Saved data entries
========

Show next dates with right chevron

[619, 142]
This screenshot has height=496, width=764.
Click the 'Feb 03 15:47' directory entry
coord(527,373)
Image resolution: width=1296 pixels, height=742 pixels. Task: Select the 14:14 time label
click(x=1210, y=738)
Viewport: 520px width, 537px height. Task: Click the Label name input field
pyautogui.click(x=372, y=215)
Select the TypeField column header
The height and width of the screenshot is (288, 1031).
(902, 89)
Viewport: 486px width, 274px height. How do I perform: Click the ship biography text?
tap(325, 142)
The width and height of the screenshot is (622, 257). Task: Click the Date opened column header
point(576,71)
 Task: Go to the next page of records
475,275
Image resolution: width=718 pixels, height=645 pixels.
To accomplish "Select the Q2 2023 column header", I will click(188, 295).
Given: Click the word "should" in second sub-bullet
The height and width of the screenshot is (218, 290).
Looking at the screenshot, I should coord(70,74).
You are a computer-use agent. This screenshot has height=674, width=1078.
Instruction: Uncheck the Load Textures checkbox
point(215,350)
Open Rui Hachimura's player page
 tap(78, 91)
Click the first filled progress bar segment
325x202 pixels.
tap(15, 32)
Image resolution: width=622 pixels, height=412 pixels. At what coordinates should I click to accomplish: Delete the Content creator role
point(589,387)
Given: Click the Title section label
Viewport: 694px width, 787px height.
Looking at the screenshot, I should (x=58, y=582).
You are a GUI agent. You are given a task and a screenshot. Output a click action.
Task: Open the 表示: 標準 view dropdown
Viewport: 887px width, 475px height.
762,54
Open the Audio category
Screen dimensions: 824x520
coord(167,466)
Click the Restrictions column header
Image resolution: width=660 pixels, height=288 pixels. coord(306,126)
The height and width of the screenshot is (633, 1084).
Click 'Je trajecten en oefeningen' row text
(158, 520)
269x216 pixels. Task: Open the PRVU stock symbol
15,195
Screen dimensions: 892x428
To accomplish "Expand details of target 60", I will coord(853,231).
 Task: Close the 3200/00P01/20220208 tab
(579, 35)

========

→ EXERCISE
The data above should be reproduced in full, word for word.

→ SOLUTION TO THIS PROBLEM
Show next dates with right chevron

[619, 142]
This screenshot has height=496, width=764.
Click the 'Feb 03 15:47' directory entry
coord(527,373)
Image resolution: width=1296 pixels, height=742 pixels. Task: Select the 14:14 time label
click(x=1210, y=738)
Viewport: 520px width, 537px height. Task: Click the Label name input field
pyautogui.click(x=372, y=215)
Select the TypeField column header
The height and width of the screenshot is (288, 1031).
(902, 89)
Viewport: 486px width, 274px height. How do I perform: Click the ship biography text?
tap(325, 142)
The width and height of the screenshot is (622, 257). Task: Click the Date opened column header
point(576,71)
 Task: Go to the next page of records
475,275
Image resolution: width=718 pixels, height=645 pixels.
To accomplish "Select the Q2 2023 column header", I will click(188, 295).
Given: Click the word "should" in second sub-bullet
The height and width of the screenshot is (218, 290).
Looking at the screenshot, I should coord(70,74).
You are a computer-use agent. This screenshot has height=674, width=1078.
Instruction: Uncheck the Load Textures checkbox
point(215,350)
Open Rui Hachimura's player page
 tap(78, 91)
Click the first filled progress bar segment
325x202 pixels.
tap(15, 32)
Image resolution: width=622 pixels, height=412 pixels. At what coordinates should I click to accomplish: Delete the Content creator role
point(589,387)
Given: Click the Title section label
Viewport: 694px width, 787px height.
Looking at the screenshot, I should (x=58, y=582).
You are a GUI agent. You are given a task and a screenshot. Output a click action.
Task: Open the 表示: 標準 view dropdown
Viewport: 887px width, 475px height.
762,54
Open the Audio category
Screen dimensions: 824x520
coord(167,466)
Click the Restrictions column header
Image resolution: width=660 pixels, height=288 pixels. coord(306,126)
The height and width of the screenshot is (633, 1084).
Click 'Je trajecten en oefeningen' row text
(158, 520)
269x216 pixels. Task: Open the PRVU stock symbol
15,195
Screen dimensions: 892x428
To accomplish "Expand details of target 60", I will coord(853,231).
 Task: Close the 3200/00P01/20220208 tab
(579, 35)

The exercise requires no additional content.